Researchers were able to estimate the number mutations by studying the genealogical tree of a small, insular group of Hutterites in South Dakota, a religious community that came to North America from Germany in the 1870s.
Geneticist Carole Ober, of the University of Chicago, has worked closely with the South Dakota group for the last 20 years, studying evidence of genetic disease. Research partner Molly Przeworski, a population geneticist at Columbia University, realized that the group's detailed genealogical records -- featuring a 13-generation family tree tracing the lineage of more than 1,500 living people -- could be used to estimate the prevalence of genetic mutations passed down from the group's 18th- and 19th-century founders.
"These records offered a fantastic opportunity to estimate disease mutation carrier rates in a new way that disentangles the effects of genetic and socioeconomic factors," lead author Ziyue Gao, a geneticist at Chicago, said in a press release.
The group's communal lifestyle with equal access to healthcare and food acted as a stabilizing factor, ensuring health outcomes were relatively uniform across the community.

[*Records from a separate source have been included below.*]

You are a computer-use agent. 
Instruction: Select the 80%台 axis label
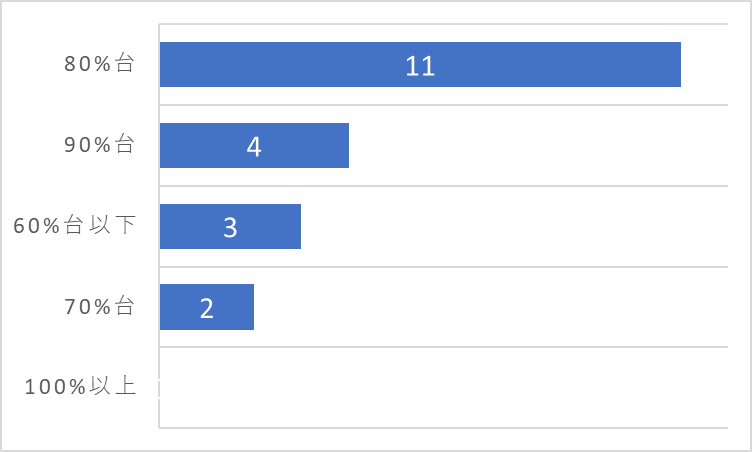[x=99, y=63]

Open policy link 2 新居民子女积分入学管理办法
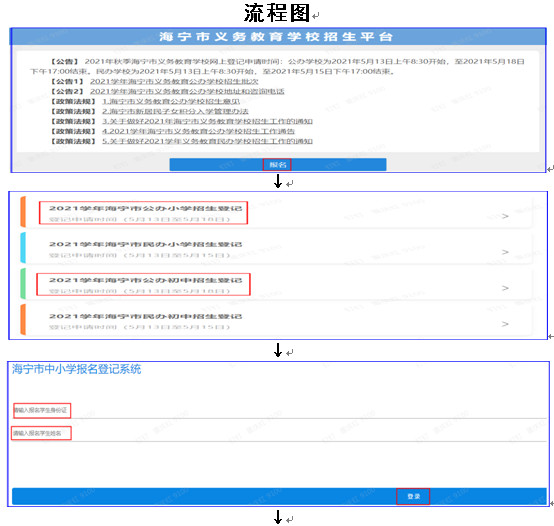(175, 112)
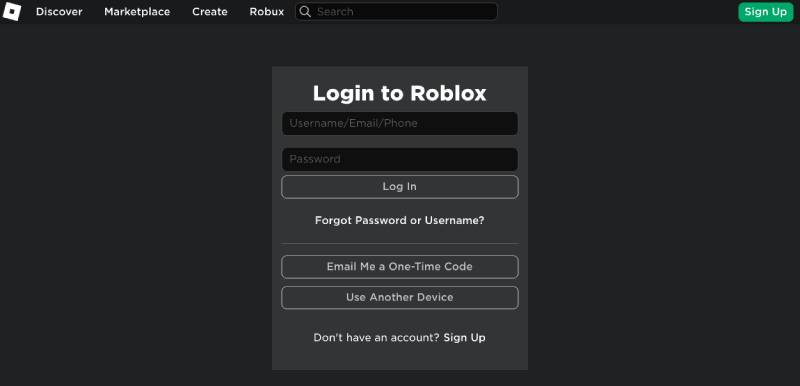Click the Login to Roblox heading
Screen dimensions: 800x386
point(399,93)
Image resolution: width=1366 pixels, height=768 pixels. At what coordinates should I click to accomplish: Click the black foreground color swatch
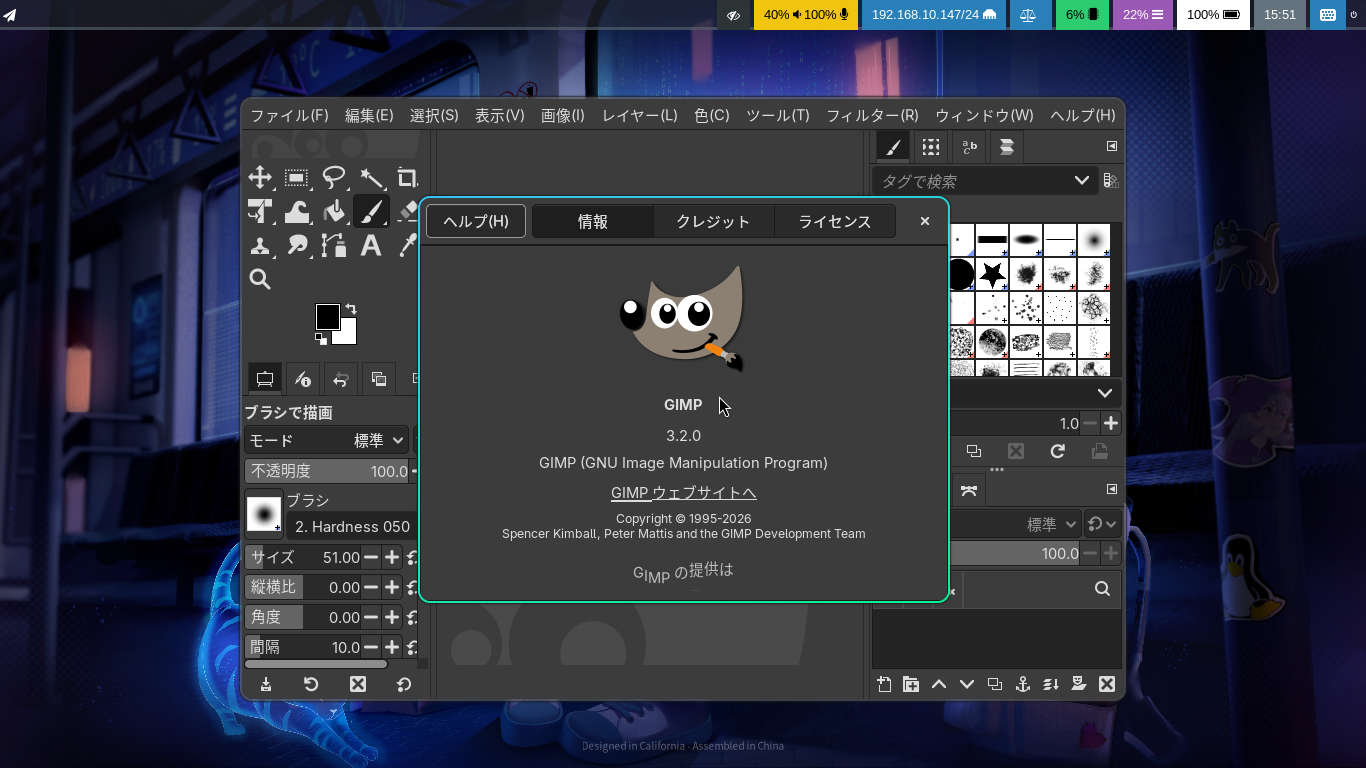pos(326,316)
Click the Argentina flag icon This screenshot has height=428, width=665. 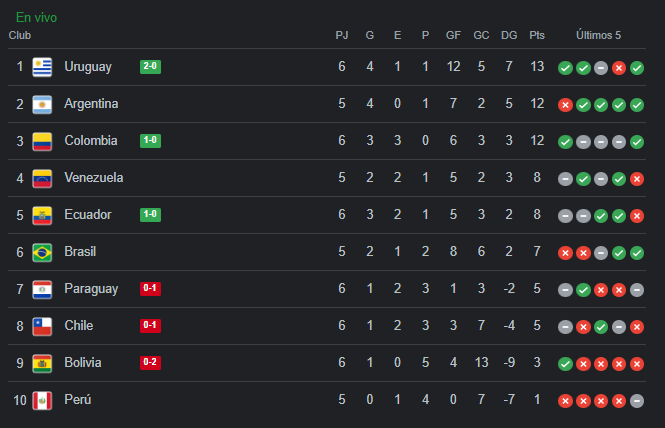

By tracing incidents of genetic diseases and prenatal deaths, researchers estimated that each of the group's founders likely carried at least one or two genetic mutations that cause sterility or death prior to adolescence.
"This number is probably lower than the real average for most populations, but it is in the right ballpark," said Gao. "Most importantly, unlike previous estimates, it is unaffected by socioeconomic factors."
The new study was published this week in the journal Genetics.